A la administración le pedimos equidad y organización.

No basta con gastar; hay que gastar bien. Esta inversión debe servir para reducir las desigualdades que sufren zonas como el oeste de Gijón, donde la contaminación y los factores socioeconómicos golpean con más fuerza. Debe servir para que hospitales de distrito y centros de alta complejidad funcionen como engranajes perfectos, garantizando que la atención llegue a tiempo y descongestionando el sistema. La equidad significa que tu código postal no determine tu esperanza de vida.
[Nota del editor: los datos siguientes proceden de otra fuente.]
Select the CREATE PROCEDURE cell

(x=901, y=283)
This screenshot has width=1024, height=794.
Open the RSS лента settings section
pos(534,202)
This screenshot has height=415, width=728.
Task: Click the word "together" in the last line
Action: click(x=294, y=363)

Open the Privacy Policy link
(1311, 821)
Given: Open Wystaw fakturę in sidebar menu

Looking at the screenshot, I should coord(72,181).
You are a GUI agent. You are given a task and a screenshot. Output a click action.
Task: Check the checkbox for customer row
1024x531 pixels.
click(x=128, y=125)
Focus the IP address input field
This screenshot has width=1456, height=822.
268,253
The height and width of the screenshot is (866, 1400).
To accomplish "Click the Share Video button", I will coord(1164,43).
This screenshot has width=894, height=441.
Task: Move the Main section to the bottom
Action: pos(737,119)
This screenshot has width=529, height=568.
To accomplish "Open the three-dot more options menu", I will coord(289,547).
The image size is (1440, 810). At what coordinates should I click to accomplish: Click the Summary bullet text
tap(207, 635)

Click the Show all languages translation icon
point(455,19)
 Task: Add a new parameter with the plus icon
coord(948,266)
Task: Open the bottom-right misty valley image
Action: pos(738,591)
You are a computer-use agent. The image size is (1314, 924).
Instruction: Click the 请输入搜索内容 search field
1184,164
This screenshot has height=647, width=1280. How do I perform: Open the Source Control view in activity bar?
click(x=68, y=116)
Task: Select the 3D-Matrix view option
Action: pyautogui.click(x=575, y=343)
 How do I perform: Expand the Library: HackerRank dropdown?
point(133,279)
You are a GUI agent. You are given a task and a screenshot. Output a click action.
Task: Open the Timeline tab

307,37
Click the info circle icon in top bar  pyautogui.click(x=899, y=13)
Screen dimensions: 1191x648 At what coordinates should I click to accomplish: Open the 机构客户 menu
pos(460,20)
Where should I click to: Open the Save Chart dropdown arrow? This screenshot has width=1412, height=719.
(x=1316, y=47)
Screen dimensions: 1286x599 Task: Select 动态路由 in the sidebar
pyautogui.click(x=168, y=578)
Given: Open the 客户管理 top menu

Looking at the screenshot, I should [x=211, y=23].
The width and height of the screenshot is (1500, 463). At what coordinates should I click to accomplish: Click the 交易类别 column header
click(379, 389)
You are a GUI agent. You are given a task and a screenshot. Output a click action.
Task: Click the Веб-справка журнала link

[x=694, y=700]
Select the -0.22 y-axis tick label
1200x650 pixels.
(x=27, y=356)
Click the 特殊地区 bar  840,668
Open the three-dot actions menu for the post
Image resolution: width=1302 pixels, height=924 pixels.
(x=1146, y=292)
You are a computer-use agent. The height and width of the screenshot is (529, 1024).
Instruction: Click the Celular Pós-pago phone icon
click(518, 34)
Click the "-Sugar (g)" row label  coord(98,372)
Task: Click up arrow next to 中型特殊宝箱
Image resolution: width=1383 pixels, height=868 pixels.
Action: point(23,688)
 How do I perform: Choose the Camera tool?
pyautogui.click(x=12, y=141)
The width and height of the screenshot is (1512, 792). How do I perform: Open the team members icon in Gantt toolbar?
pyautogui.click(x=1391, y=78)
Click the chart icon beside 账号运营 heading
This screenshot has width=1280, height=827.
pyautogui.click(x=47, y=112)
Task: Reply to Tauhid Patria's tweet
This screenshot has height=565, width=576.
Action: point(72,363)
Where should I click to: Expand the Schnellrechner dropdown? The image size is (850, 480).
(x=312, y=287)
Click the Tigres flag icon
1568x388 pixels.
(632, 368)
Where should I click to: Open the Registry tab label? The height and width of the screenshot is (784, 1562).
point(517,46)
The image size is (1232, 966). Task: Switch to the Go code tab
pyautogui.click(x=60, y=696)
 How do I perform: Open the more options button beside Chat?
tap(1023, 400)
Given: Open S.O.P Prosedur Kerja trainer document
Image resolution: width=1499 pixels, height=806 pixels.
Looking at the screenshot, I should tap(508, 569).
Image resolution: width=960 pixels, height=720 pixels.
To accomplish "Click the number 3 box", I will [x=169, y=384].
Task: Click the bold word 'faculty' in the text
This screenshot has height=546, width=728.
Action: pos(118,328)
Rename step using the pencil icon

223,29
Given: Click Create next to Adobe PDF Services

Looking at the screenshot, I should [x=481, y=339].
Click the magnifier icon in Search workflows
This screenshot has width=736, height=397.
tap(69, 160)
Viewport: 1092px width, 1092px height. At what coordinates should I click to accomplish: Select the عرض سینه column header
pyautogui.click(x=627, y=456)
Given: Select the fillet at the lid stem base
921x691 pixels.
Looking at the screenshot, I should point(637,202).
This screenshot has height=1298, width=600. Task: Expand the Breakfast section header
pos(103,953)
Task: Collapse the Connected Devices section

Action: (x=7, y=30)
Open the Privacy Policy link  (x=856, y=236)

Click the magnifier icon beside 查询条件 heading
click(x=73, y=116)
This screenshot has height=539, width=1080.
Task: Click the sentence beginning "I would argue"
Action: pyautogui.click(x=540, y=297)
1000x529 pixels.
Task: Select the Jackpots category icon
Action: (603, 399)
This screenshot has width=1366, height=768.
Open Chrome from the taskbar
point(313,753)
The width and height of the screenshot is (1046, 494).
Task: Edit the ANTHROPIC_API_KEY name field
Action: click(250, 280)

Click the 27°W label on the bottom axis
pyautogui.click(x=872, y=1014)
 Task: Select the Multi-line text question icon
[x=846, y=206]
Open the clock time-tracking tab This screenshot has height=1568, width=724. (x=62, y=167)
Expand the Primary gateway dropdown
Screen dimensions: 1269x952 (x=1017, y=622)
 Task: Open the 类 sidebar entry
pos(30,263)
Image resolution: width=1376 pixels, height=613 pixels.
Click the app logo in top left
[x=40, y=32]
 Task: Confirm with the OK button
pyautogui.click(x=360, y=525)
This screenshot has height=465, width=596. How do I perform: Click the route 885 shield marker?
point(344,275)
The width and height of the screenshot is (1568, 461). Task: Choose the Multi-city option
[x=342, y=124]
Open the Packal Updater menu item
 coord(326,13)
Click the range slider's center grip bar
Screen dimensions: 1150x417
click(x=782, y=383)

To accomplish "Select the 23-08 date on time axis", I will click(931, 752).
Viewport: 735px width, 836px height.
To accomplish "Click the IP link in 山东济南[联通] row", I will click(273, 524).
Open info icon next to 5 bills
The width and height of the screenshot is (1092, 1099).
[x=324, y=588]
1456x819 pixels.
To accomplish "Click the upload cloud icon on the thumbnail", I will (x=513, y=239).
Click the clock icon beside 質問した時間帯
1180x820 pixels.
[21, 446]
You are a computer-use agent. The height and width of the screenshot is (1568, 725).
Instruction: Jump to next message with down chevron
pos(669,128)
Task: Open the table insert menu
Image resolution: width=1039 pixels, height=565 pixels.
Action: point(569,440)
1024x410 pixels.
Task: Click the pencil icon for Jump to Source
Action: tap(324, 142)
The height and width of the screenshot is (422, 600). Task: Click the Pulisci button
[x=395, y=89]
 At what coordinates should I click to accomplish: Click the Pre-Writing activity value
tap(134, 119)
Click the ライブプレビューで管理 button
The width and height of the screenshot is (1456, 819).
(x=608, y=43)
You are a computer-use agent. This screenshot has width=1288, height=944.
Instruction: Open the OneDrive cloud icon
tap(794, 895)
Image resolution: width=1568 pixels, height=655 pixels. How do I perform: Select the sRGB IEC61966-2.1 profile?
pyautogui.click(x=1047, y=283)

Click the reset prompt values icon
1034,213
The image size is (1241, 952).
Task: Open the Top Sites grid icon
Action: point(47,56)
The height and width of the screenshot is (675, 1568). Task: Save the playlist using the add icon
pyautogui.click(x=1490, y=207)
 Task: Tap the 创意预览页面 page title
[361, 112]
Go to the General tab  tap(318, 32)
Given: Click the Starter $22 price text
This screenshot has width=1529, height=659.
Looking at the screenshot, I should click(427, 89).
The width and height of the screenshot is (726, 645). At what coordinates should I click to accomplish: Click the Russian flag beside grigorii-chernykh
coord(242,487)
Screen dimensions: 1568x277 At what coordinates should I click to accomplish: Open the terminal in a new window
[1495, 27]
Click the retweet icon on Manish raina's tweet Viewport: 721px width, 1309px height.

A los profesionales nos toca la eficiencia y la humanidad.

Estos recursos deben ser el combustible para trabajar no solo más, sino mejor, más eficientes. Nuestra labor técnica debe ir siempre de la mano de esa cercanía que nos convierte en "enfermeros de confianza". Tenemos la herramienta financiera; ahora debemos seguir poniendo la excelencia y la vocación de servicio que siempre ha caracterizado a la sanidad asturiana.

Y a ti, ciudadano, te toca la responsabilidad.

De nada sirve tener el sistema mejor financiado de España si no hacemos un uso racional del mismo. La salud no empieza en la puerta de urgencias; empieza en nuestros hábitos, en la prevención, en gestos tan sencillos como comer sano para cuidar nuestro corazón o en saber que una comunidad de vecinos cardioprotegida salva vidas antes de que llegue la ambulancia.

Usar los recursos con cabeza es un acto de solidaridad. Acudir al médico cuando es necesario, pero no banalizar la consulta, permite que el sistema respire y pueda atender con agilidad a quien se debate entre la vida y la muerte.

Asturias ha decidido poner la salud en el centro de su política, por encima de cualquier otra comunidad. Es un hito histórico. Pero recordemos que los hospitales no se sostienen solo con muros y presupuestos, sino con la voluntad de las personas.

Tenemos 2.581 millones de euros sobre la mesa. Ahora nos toca a nosotros demostrar que tenemos el compromiso, la educación sanitaria y la responsabilidad cívica para convertirlos en bienestar real para todos.

Porque la sanidad pública somos todos, y cuidarla empieza en cada uno de nosotros.